CAP: Evaluation of Persuasive and Creative Image Generation
Aysan Aghazadeh,
Adriana Kovashka
Abstract: We introduce a new framework with three metrics, Creativity, Alignment, and Persuasiveness (CAP), for evaluating advertisement image generation. Current Text-to-Image (T2I) methods excel with explicit descriptions but struggle with generating creative and persuasive images from implicit prompts. We highlight these weaknesses and present a simple yet effective approach to enhance the creativity, alignment, and persuasiveness of generated images.

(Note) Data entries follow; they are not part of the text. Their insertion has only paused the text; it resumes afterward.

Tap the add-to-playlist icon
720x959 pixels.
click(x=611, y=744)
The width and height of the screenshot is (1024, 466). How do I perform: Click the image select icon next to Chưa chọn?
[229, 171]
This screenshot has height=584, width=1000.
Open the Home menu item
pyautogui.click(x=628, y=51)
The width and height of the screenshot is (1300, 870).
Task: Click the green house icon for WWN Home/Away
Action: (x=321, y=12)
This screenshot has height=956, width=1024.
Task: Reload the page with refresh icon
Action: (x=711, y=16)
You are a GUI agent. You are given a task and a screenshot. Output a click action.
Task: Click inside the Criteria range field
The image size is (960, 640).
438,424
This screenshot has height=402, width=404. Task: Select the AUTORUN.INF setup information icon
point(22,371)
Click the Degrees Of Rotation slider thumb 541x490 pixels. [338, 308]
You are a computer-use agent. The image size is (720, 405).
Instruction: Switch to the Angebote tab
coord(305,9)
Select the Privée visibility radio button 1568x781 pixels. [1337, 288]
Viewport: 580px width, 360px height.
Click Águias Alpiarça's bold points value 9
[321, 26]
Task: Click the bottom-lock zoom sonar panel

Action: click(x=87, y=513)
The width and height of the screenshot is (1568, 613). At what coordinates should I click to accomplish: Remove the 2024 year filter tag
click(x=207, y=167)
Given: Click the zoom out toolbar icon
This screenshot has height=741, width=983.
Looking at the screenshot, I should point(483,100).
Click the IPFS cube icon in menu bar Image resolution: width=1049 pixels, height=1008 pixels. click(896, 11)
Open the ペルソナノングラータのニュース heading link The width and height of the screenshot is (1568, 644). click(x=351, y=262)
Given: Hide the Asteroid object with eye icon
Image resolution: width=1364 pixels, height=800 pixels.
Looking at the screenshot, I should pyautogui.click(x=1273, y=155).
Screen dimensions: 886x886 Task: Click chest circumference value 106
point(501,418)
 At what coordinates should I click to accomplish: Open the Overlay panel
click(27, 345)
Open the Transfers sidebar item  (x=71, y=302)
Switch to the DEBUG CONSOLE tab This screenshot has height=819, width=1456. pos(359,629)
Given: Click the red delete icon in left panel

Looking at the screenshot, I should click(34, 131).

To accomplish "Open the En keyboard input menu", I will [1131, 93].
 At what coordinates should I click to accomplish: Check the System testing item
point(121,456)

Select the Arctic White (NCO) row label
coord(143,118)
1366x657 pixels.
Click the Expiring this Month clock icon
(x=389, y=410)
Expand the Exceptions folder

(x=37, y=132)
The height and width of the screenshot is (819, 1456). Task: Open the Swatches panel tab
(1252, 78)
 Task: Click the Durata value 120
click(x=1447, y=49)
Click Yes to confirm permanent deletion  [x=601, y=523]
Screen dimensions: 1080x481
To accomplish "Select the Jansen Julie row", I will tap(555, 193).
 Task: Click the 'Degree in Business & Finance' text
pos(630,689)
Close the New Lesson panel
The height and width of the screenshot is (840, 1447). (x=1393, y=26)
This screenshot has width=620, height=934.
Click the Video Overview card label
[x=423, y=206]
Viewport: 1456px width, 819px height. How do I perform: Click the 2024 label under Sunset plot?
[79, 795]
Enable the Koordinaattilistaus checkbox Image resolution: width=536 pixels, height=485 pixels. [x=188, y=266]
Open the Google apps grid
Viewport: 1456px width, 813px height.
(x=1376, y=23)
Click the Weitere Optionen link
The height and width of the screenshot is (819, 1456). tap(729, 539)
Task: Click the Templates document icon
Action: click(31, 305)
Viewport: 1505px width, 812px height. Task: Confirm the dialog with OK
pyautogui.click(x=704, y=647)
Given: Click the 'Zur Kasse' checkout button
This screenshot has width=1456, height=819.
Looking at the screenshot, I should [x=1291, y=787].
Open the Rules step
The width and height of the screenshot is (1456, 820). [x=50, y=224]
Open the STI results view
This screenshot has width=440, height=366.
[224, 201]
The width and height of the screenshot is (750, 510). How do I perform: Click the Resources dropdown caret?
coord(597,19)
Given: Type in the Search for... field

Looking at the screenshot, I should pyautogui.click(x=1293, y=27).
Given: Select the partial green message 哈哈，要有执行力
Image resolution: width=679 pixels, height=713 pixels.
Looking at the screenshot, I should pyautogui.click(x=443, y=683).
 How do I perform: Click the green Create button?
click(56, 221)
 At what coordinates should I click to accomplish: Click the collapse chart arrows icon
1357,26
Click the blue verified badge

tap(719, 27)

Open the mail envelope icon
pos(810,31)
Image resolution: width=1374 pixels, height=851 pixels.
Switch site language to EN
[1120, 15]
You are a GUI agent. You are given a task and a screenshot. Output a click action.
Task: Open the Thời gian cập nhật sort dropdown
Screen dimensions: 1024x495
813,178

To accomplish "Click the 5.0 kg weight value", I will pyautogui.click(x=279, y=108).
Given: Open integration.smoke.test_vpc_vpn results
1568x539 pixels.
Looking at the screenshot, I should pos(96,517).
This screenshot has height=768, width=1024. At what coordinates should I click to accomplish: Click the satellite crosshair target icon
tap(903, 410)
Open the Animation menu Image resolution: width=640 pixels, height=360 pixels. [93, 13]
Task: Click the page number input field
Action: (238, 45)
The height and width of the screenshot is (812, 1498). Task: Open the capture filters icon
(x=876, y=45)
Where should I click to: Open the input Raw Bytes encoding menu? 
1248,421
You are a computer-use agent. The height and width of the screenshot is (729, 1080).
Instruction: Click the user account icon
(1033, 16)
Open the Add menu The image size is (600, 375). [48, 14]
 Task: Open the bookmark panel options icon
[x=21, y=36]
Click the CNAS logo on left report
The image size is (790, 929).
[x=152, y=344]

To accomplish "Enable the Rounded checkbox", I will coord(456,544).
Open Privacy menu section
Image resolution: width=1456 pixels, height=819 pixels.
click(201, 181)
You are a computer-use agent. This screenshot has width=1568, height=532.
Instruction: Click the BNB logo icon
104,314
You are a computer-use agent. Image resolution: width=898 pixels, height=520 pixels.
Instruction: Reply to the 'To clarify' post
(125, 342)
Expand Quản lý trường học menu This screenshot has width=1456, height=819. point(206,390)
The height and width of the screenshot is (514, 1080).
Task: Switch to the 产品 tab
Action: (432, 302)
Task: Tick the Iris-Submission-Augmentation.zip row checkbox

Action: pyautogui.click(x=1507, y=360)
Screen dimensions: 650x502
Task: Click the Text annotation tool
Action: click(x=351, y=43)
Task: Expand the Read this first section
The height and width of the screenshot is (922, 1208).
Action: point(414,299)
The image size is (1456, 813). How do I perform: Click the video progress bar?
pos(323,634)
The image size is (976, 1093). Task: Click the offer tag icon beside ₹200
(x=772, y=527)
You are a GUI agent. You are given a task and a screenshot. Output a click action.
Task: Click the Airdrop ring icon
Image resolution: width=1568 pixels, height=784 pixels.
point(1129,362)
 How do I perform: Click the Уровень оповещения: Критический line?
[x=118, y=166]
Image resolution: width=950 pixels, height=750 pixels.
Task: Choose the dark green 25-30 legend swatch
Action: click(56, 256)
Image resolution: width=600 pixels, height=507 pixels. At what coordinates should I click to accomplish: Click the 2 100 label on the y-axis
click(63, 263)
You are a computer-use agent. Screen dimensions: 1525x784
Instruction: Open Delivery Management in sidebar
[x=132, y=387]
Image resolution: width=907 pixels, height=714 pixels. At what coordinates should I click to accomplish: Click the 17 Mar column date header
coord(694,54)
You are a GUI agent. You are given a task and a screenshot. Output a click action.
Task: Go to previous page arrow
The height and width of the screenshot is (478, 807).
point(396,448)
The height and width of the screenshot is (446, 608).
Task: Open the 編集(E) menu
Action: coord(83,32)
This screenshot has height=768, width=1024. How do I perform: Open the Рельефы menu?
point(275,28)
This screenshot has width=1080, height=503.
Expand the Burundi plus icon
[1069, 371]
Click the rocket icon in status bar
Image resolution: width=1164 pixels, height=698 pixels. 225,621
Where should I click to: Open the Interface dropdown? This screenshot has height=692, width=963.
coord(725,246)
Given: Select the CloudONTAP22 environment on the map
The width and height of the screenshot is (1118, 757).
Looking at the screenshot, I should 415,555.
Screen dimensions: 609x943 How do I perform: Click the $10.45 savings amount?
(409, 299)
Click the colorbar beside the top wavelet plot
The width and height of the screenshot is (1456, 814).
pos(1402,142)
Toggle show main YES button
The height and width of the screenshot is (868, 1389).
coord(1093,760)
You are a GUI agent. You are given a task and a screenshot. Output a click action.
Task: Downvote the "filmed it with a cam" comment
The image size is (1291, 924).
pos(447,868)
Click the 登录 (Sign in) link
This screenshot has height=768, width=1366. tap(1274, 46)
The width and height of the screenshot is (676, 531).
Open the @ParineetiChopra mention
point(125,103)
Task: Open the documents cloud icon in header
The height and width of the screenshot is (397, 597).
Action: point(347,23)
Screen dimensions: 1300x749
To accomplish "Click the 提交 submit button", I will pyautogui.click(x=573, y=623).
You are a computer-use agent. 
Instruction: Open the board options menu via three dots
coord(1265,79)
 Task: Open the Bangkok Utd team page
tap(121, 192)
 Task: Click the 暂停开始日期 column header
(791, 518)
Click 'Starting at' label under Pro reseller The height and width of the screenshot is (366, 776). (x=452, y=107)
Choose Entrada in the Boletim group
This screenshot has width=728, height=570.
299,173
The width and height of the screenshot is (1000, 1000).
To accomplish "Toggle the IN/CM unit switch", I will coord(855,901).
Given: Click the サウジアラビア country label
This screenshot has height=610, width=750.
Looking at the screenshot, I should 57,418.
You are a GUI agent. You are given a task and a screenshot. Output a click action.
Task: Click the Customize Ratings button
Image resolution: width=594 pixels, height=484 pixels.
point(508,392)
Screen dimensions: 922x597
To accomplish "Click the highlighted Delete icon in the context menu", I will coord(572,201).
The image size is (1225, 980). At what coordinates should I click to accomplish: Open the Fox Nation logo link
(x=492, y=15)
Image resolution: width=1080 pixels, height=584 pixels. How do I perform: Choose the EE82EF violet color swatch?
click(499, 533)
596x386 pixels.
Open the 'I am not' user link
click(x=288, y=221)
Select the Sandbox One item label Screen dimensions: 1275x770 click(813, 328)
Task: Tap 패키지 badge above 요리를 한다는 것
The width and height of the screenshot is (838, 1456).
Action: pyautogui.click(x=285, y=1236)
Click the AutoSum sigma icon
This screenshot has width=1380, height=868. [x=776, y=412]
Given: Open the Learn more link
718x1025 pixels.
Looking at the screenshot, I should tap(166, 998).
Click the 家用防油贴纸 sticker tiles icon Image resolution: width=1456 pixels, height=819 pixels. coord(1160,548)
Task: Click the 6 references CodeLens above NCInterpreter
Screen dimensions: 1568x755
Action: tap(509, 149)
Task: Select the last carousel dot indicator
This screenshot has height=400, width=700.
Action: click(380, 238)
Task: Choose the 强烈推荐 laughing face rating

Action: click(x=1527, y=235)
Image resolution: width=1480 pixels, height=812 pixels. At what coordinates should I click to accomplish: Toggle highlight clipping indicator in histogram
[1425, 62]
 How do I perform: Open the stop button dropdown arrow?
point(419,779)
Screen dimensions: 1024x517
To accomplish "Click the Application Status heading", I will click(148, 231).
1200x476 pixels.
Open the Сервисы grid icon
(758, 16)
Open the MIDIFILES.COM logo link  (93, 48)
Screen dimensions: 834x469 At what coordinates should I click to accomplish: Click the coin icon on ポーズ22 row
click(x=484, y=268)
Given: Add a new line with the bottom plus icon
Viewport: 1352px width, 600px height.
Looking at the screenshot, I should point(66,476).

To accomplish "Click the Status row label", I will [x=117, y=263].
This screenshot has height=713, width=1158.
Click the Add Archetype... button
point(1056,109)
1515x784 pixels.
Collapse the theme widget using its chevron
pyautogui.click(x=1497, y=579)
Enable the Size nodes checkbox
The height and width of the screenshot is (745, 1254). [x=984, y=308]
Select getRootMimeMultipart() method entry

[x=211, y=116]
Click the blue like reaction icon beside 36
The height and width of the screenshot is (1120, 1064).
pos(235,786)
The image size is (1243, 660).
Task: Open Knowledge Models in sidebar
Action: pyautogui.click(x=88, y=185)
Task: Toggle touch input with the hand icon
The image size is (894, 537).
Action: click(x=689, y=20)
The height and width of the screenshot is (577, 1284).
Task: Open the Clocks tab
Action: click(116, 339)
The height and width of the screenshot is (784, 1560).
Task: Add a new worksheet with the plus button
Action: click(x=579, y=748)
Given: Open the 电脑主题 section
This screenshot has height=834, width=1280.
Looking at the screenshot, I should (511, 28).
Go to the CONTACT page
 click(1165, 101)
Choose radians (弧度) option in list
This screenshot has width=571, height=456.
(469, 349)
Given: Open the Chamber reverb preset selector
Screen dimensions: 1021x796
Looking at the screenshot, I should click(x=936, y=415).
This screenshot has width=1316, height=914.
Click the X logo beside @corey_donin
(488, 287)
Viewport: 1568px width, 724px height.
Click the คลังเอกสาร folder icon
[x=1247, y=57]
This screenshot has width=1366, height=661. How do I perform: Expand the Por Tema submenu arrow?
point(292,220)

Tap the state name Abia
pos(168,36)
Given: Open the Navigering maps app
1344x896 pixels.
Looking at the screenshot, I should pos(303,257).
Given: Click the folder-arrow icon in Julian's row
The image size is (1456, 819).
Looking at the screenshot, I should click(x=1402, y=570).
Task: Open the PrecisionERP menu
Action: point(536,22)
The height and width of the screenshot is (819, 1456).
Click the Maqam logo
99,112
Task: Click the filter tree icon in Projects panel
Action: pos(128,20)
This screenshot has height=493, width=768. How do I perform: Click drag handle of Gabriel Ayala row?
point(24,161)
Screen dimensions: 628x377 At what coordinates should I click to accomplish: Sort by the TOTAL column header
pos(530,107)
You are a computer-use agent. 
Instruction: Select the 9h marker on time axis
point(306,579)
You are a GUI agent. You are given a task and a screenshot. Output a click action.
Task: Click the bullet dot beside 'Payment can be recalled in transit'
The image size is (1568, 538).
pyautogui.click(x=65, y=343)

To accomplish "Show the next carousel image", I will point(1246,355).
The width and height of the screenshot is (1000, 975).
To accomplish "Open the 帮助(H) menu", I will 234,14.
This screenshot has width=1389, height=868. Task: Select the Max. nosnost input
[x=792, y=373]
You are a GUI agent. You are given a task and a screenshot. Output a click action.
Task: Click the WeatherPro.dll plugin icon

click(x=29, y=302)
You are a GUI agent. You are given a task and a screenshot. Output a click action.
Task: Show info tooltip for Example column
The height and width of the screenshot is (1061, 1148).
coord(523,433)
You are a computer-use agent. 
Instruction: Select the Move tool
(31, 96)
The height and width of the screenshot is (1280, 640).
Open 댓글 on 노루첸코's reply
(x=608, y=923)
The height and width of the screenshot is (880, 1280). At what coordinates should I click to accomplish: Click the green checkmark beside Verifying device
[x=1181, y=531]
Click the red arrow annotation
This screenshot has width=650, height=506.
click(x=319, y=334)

The Face of Persuasion: Analyzing Bias and Generating Culture-Aware Ads
Aysan Aghazadeh,
Adriana Kovashka
Abstract: Text-to-image models are appealing for customizing visual advertisements and targeting specific populations. We investigate this potential by examining the demographic bias within ads for different ad topics, and the disparate level of persuasiveness (judged by models) of ads that are identical except for the gender/race of the people portrayed. We also experiment with a technique to target ads for specific countries.
Leveraging Artificial Empathy for Permission-Based Advertising
Xinying Hao,
Garrett Sonnier
Abstract: Ad avoidance behavior is an increasingly important problem for social platforms that rely on permission advertising revenues. A common tactic employed by platforms is to impose a period of forced ad exposure. For example, YouTube typically requires viewers to watch the first five seconds of an ad, after which the viewer can choose to skip the ad and proceed to the desired content. In this paper, we develop a model that quantifies the effects of forced ad exposure on consumers' emotions and ad-skipping behavior when watching online video advertisements. We use artificial empathy (i.e., facial recognition technology) to measure emotions in a way that is completely unobtrusive, thus avoiding mere measurement effects. Leveraging computer vision techniques, we also extract frame-level features from video advertisements. Our Bayesian dynamic generalized linear model captures the temporal trajectory of consumer emotions under forced and unforced ad exposure conditions as well as the dynamics of the consumer's ad skipping behavior. Our results indicate that forced ad exposure largely ignites contempt and disgust and suppresses feelings of surprise. Surprise and anger cause a decrease in skipping probability while contempt, disgust, and sadness increase the risk of losing the audience's attention. Moreover, we find a high carryover effect in the skipping propensity, which highlights the importance of capturing viewers' attention in the opening seconds. These findings offer actionable insights for ad designers and platforms, especially in the era of generative AI and personalized video content.